Monday, Jan. 06, 1975

Bark and Bite

By Melvin Maddocks

THREE MOBS

by WILFRID SHEED

157 pages. Sheed & Ward. $6.95.

The best writers on that ever popular, ever portentous subject, the American character, tend to be members of the family--but by a sort of adoption only. They are not quite at ease at home. They look about them with a preternaturally bright, not overfond eye. They like to go off into a corner and smile ironically when the rest of the family sings, "For he's a jolly good fellow."

George Santayana, that New England Spaniard, was such an outside-insider. So is Wilfrid Sheed, who--to his public's edification and entertainment --cannot make up his mind whether he will sound like an Oxford-trained critic, an Irish pub wit, a defrocked Catholic priest or a simply first-rate novelist. In any role, he is never more than, say, three-quarters American.
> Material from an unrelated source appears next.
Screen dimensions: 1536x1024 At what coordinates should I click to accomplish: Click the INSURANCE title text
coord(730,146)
This time, in three long articles, Sheed studies American character collectively, as men-in-groups: the labor movement, the Catholic Church, the Mafia. Though developed, as a great many of Sheed's essays are today, from book reviews (the last piece is an exception), Three Mobs is not your ordinary journalistic wrapup, to say the least. Readers who are dying to know the number of dock strikes in 1962, or finger an organization chart of the Mafia hierarchy, or check back on the minutes of Vatican II will not find The Facts here. To read Sheed is, rather, to invite caricatures by David Levine to dance in your head.

Here, for instance, is the American as son-of-Godfather: Bill Bonanno's thought processes, writes Sheed, "reminded me of Yogi Berra reading Gospel comics." Or the American as prototypical, George Meany-like labor leader, with "the gravelly voice, abraded in drafty meeting halls, the face of many weathers, and that style--watchful, patient, sufficiently charming for the political side of things. He tends to be built for sitting up all night, like a beer bottle, and his backside is probably as callused by now as his hands."
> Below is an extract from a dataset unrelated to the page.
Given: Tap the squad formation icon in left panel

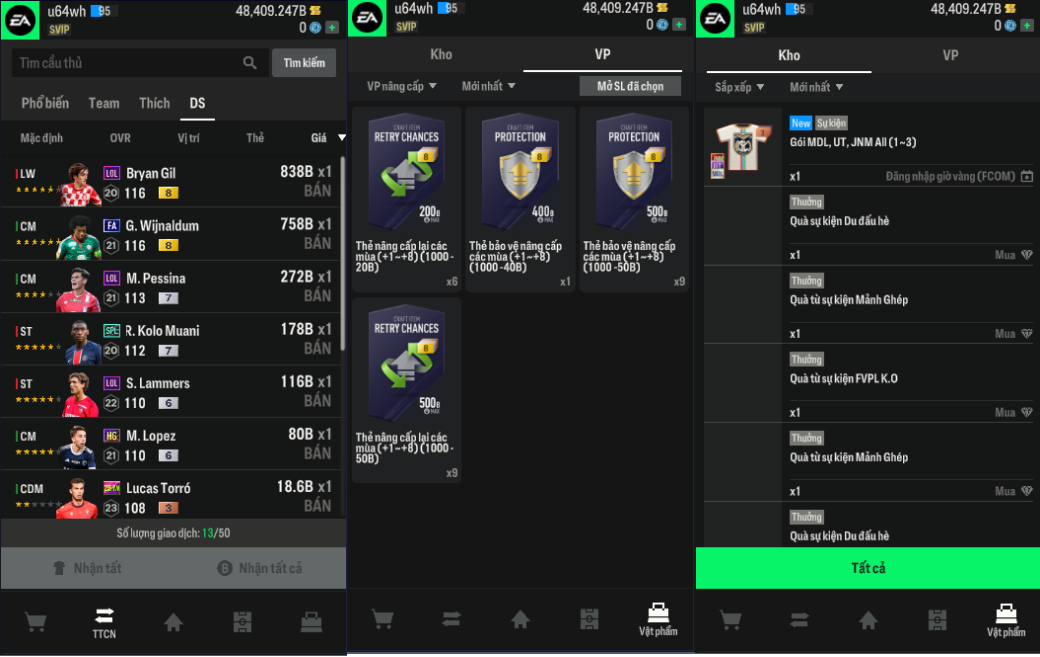Looking at the screenshot, I should pyautogui.click(x=242, y=622).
When Sheed is not dashing off social history as clever cartoons, he is apt to be carving out aphorisms: "As with God in the late Middle Ages, all that there is to know about the Mafia seems to be known by now except whether it actually exists." God keeps coming up again and again in Sheed's text except, of course, in an essay on the church in which he points out glumly that "sex had long since become more interesting than God" to American Catholics.

Homo Americanus. To call Sheed antichurch, anti-labor or even anti-Mafia is to underestimate how anti-everything else he may be. If he does not really like these subcultures, he suspects they are better than U.S. culture as a whole. What he complains about in America's tribes-within-the-tribe is not that they are too idiosyncratic but that they are not idiosyncratic enough. "Mobsters and bishops" share the same "heavy disingenuousness." Labor threatens to form an "Establishment troika with business and government." Fiery young Mafiosi will be left to "man the switchboard and analyze the computer, and be snuffed out at last by a missing credit card." Everything is losing its edge, dissolving into "uni-state." Poor Homo Americanus, looking for clues to himself in the codes of his sub-tribes, is getting less and less help.

If Sheed cannot take his mobs quite seriously, it is because he takes so seriously the needs they are failing to answer. Just as all art strives to be music, "every organization," Sheed assumes, "strives to be a religion." The true believers signaling wildly inside every American joiner, he concludes, "already wander the streets looking for stranger cults, wilder religions. The more bloodless buy books called You're Really a Terrific Person, desperately making the most of what's left when you lose defining associations." In the end, outside-insiders play prophet rather than reporter and are subject to a certain amount of repetition. Sheed's warnings may be as old as Santayana's. They have seldom been stated with more precision or more grace.